Patent Application
20170344039
Embodiments described herein relate generally to voltage regulators, and more particularly to systems, methods, and devices for controlling a gated semiconductor device in an arcless tap changer of a voltage regulator.
Tap changers are used in medium voltage auto-transformer-based voltage regulators to regulate the output voltage. Medium voltage auto-transformer-based voltage regulators typically operate in the range of 2 kV AC to 30 kV AC. The tap changers regulate the output voltage by compensating for input voltage changes and load (current) induced changes. These tap changers typically have autotransformer windings with eight stationary taps.
Whenever a movable contact moves off of one stationary tap (i.e, breaks), arcing can occur due to current flow and circuit inductance. Additionally, whenever a moveable contact moves onto a stationary tap (i.e. makes), arcing can also occur. This arcing process causes contact wear and causes contaminants, such as carbon, to be added to the insulating medium, typically a dielectric fluid referred to as transformer oil, which reduces the useful life of the tap changer within a voltage regulator. Maintenance of substation equipment to replace voltage regulators requires extensive bypass procedures to maintain power on the distribution circuit and has associated costs. A tap changer that eliminates arcing (referred to herein as an arcless or non-arcing tap changer) eliminates arcing from occurring during a tap change operation by shunting one movable contact. Arcless tap changers therefore are desirable because they extend the life of tap changer contacts by eliminating electrical arcing during a tap switching operation and they reduce the likelihood of electrical failures within the voltage regulator due to carbon buildup in the dielectric fluid.
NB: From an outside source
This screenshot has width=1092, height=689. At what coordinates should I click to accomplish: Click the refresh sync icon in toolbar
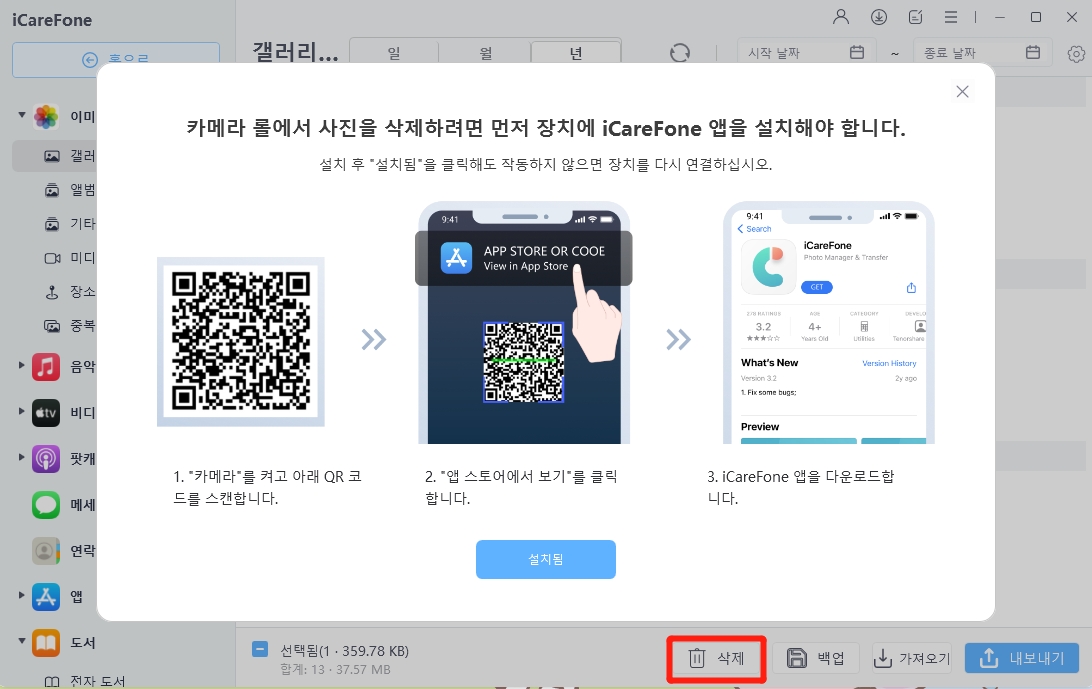coord(680,53)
A voltage regulator with an arcless tap changer is described in prior U.S. Pat. No. 3,617,862 (“the '862 patent”), which is hereby incorporated herein by reference. The arcless tap changer in the '862 patent utilizes an arrangement of capacitors and a pair of silicon controlled rectifiers (SCRs) 80 and 81 that gradually turn off current to the movable contacts in the tap changer thereby eliminating, arcing when a tap change operation occurs. The arrangement of the power circuit and the SCRs 80 and 81 in the '862 patent requires continuous gate current flowing to the SCRs 80 and 81 when load current flows through both auxiliary switches AB and AD. However, this requirement for continuous gate current to the SCRs 80 and 81 imposes limitations on the voltage regulator if the intended application needs to span a large current range. For example, if the minimum load current for gating the SCRs is 10 amps and the minimum SCR trigger current is 100 milliamps, these values require a turns ratio of less than 100 for the current transformers supplying gate current. However, the current transformers in the power circuit of the voltage regulator need to be rated to handle fault currents of 10's of kA. Fault current can initiate at the crest of the power signal wave prior to any saturating effects, and the secondary current would be correspondingly large.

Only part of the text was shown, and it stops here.